Centoquarantasette suicidi in un anno tra gli indiani che vivono a Dubai. I dati, inquietanti, arrivano dal Consolato. Numero che sicuramente rispecchia la realtà per difetto, perché molte delle morti per suicidio non vengono denunciate o riconosciute come tali. La depressione é una malattia diffusissima, non solo tra gli indiani, ma tra tutti i migranti del Sud Est asiatico che lavorano 6 giorni su sette, anche 12 ore al giorno, guadagnando pochissimo e lontani dai propri affetti. Sono tutti giovani uomini, tra i 20 e i 30 anni, che lasciano moglie, figli o genitori in India e vengono qui per mandare un po' di soldi a casa. Ben pochi a dire il vero: alcuni operai edili indiani mi hanno raccontato che in tre anni sono riusciti a mandare a casa 1000, 1200 euro. Che significa a mala pena 30 euro al mese.
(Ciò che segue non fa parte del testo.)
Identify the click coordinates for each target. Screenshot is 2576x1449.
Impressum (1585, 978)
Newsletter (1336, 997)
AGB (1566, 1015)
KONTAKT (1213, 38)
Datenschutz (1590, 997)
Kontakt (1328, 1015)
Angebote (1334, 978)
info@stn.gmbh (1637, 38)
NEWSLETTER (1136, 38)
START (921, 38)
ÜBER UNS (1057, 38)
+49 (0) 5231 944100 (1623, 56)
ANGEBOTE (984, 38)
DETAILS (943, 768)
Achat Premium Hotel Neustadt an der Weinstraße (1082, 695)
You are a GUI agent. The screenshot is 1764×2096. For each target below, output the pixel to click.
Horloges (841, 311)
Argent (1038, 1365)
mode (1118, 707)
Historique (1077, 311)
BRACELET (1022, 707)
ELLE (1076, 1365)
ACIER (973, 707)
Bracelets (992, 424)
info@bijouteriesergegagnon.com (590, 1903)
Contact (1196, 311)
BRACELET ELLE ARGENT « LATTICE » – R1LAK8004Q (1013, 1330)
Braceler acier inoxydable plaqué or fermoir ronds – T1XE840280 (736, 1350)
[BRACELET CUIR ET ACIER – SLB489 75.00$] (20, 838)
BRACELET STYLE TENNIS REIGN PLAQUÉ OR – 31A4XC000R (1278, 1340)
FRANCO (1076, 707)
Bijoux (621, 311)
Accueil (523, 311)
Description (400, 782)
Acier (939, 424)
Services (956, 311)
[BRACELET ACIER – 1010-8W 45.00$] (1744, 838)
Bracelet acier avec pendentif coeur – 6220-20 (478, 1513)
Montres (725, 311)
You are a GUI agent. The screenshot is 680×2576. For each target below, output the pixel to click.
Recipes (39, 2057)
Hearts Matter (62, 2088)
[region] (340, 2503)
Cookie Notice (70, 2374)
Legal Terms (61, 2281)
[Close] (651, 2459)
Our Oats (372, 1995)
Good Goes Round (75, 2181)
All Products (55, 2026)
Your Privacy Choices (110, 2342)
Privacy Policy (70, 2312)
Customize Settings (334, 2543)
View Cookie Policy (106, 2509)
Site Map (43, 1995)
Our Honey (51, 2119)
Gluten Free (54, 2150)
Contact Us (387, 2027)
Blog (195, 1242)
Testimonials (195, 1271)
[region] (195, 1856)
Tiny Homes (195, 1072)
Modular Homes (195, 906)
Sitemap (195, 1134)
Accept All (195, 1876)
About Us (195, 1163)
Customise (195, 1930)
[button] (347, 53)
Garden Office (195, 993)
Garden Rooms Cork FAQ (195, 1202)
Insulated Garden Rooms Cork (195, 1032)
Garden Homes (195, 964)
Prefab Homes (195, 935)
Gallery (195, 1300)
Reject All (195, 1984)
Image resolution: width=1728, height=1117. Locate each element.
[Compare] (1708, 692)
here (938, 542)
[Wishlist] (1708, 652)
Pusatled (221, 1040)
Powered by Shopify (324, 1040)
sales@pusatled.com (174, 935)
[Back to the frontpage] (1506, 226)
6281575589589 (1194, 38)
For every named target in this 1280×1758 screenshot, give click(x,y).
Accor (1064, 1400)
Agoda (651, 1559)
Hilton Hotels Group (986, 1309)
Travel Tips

Solo negli ultimi trenta giorni i suicidi tra gli indiani sono stati quattro: l'ultimo é un ragazzo di appena 26 anni. Di lui si sa solo il nome, Rajesh. Probabilmente non aveva neppure i documenti: li trattengono quasi sempre i datori di lavoro finché non scade il contratto di assunzione. Qualche settimana fa un altro uomo si é buttato dal 148° piano del Burj Khalifa. Le finestre sono bloccate in tutti gli 819 metri del grattacielo, ma é riuscito a gettarsi dai condotti dell'aria condizionata.

La dottoressa Shashikala cura gratuitamente molti ragazzi indiani che incontra nei labour camps, dove ogni giorno distribuisce acqua, cibo e medicine. Una sua frase mi rimbomba nelle orecchie quando vedo giovani con lo sguardo perso e vuoto: "Quanti di questi uomini vengono da me e cominciano a piangere perché non sanno più che cosa fare. Le loro lacrime mi penetrano nel cuore. Ma non riesco ad aiutarli tutti da sola". E la telefonata puntualmente arriva "dottoressa, un altro ragazzo si é tolto la vita".